И когда Христос говорит: спасение среди вас, — это можно понимать по-разному. Кто-то поймет эти слова прямо: "Я с вами, Я даю вам спасение, только будьте со Мной", — и это хорошо. Этот человек удовлетворен, он не требует большего. Но для некоторых этого недостаточно. Они более чувствительны к тому, что означают эти слова Христа: обратитесь сердцем, превратите ваше каменное сердце в сердце плотяное. Эти слова мы обнаруживаем в Библии повсюду, это путеводная нить: обращение сердца, когда человек присутствует при своем собственном рождении. Это — спасение. Оно приходит и через нас, и через то, что древнее нас самих.
Лабарьер:
Можно резюмировать нашу тему словами Нищие, я их очень люблю: "Если Христос пришел совершить вместо тебя то, что ты сам не способен сделать, то ты несчастнейший из людей". Потому что спасение тогда становится для тебя отчуждением. Христос пришел разбудить в тебе силу спастись самому и спасти другого, с кем ты вступаешь в отношения. Но спаситель человека – он сам.
Ярчик:
Я задаю себе вопрос: не является ли онтологизация спасения даже в истории жизни Самого Христа предательством Христа? Потому что Христос совершил этот жест, но проходя мимо, то есть тут же исчезая, чтобы мы в свою очередь могли совершить тот же жест в одиночестве, в присутствии только самих себя.
Пореш:
Что такое тогда религиозное воспитание, на чем оно должно базироваться, да каких принципах?
Ярчик:
Прежде всего – воспитание кого? Детей или взрослых? Если речь идет о детях, то есть очень простые педагогические методы, которые пробуждают в детях их собственную глубину. Если речь идет о взрослом, то все зависит от его потребности. Приходит и спрашивает, и мы пытаемся ответить. Если кто-то из друзей спросит меня, что такое вера, я расскажу ему свой опыт: вот мой опыт, вот Евангелие, и вот как Евангелие стало для меня жизнью. И каждый раз Евангелие предстает как жизнь человека в общине. В такой общине, которая не должна насыщать до конца его опыт, а, напротив, быть открытой. И это парадоксально. Но ни в коем случае не превращать христиан в членов маленьких сект. Христиане — это полностью люди, которые повсюду в мире узнают послание Бога и Христа. Иначе будут маленькие группки, которые будут считать себя лучше, чем другие, и окажутся в крайне ложном положении.
Лабарьер:
Невозможно возвещать об истине, если не задан вопрос об этой истине. Апостол Петр говорит в своем послании: будьте готовы дать ответ каждому, кто спросит у вас о вашей надежде. И я думаю, что говорить о вере – это всегда отвечать на вопрос. Если нет вопроса, не следует говорить. Следует быть скромным. Бог скромен, Он не проявляется в громе и молнии, в урагане, Бог молчит. Он здесь, но Он молчит.

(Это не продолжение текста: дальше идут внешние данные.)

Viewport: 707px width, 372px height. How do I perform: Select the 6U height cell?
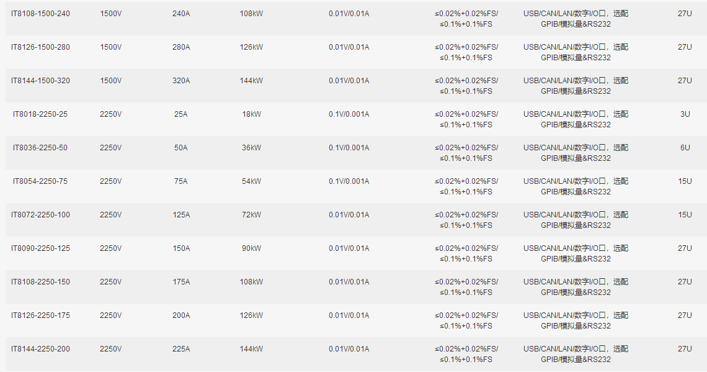click(685, 148)
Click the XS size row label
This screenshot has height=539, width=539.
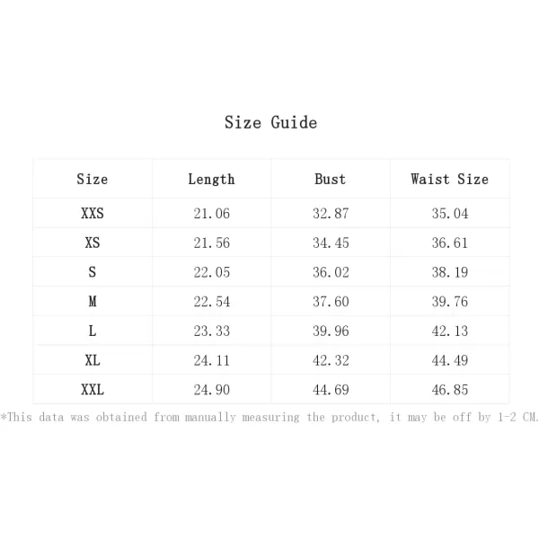pos(93,243)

Если христианин, даже не объявляя себя христианином, говорит как человек, живет как человек, свободно, гибко, внимая другому, и однажды его спрашивают: если ты так живешь, откуда у тебя это? Тогда отвечай: если хочешь знать, то вот моя история; есть Евангелие, есть история Христа, есть вера. Этот вопрос должен быть поддержан свидетельством жизни, и жизни молчаливой.
Ярчик:
Это то, что Мейстер Экхардт называет благородным человеком.
Лабарьер:
Да, у него есть трактат на немецком языке под таким названием: "О благородном человеке". Он ему дает такие определения: человек прямой, справедливый, благородный, утвержденный в истине и свободе.
Париж–Петербург
Источник: "Русская мысль", 7-13 мая 1998 г.